Defect Report: Inlining and observable behavior

From:
oporat@yahoo.com (Ofer Porat)
Newsgroups:
comp.std.c++
Date:
Tue, 26 Jun 2007 17:51:15 GMT
Message-ID:
<65808.56105.qm@web30708.mail.mud.yahoo.com>
The C++ standard does not say whether inlining a function may alter the
observable behavior of a program.

Example:
==========
enum CatState
{
    Dead,
    Alive
};

volatile CatState SchroedingersCat = Alive;

struct T
{
    T() {}
    T(T const&) { SchroedingersCat = Dead; }
};

inline void g(T const& p)
{
    T q(p);
}

int main()
{
    g(T());
    return 0;
}
==========
If g() is not inlined, T's copy constructor must be called when
initializing q. The copy may not be elided, since the temporary used
to initialize q is bound to the reference parameter p.

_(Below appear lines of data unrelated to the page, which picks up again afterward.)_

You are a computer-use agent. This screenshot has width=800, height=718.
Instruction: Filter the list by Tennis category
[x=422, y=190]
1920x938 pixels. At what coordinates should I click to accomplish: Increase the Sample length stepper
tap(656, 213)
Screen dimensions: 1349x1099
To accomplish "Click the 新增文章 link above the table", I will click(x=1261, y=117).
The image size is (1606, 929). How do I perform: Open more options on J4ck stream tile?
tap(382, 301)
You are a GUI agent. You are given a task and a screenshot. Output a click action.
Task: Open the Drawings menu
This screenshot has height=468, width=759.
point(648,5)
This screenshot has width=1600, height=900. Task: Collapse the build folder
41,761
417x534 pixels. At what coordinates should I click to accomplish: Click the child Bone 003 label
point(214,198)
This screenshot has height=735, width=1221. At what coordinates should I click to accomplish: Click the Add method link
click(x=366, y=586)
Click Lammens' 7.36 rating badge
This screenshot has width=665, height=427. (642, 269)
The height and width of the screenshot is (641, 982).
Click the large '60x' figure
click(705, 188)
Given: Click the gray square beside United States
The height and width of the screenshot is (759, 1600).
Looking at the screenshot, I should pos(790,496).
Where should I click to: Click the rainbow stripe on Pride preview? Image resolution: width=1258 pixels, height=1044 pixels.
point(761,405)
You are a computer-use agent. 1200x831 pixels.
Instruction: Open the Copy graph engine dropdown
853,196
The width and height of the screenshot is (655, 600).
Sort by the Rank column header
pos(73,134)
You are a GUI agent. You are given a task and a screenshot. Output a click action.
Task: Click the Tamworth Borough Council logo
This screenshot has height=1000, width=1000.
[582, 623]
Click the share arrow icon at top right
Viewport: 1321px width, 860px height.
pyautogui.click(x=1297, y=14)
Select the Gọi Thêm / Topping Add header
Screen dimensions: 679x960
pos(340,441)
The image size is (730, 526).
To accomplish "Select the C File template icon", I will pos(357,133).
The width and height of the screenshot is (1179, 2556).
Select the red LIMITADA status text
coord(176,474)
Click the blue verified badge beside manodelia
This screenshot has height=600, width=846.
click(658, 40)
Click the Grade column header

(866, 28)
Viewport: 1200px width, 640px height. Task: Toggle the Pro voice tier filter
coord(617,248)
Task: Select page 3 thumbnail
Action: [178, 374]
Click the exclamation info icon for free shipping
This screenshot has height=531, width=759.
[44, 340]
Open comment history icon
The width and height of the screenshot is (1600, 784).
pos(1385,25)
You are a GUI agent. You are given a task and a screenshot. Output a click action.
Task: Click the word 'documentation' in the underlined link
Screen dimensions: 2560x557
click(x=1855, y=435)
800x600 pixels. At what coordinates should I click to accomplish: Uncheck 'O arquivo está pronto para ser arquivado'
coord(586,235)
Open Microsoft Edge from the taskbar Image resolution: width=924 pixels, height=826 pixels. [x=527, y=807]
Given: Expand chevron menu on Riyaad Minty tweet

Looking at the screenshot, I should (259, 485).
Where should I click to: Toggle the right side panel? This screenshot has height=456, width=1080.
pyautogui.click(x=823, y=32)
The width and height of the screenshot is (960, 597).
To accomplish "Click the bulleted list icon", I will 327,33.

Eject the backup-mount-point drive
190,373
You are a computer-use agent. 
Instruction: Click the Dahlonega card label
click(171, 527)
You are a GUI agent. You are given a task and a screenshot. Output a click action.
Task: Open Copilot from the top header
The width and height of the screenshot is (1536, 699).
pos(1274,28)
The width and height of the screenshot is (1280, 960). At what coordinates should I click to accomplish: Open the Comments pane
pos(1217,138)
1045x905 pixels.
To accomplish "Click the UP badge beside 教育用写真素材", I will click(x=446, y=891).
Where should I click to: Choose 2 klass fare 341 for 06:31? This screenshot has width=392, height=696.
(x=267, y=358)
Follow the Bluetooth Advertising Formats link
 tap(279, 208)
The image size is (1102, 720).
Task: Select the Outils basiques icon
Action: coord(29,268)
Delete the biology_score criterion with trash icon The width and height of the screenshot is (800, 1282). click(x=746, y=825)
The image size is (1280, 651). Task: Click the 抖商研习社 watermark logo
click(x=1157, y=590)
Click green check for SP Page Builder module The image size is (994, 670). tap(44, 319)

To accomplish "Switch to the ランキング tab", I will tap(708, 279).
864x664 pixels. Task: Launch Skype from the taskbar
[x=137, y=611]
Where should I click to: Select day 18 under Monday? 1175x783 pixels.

If g() is inlined, the compiler could conceivably eliminate the
single-use parameter p and transform main() to

int main()
{
    T q(T());
    return 0;
}

At this point, since the temporary is no longer bound to a reference,
the copy may be elided, and q can be value-initialized directly. This
changes the observable behavior of the program.

The C++ standard does not say anything about what transformations are
allowed when inlining a function. In particular, it doesn't say
whether inlining is allowed to change the observable behavior.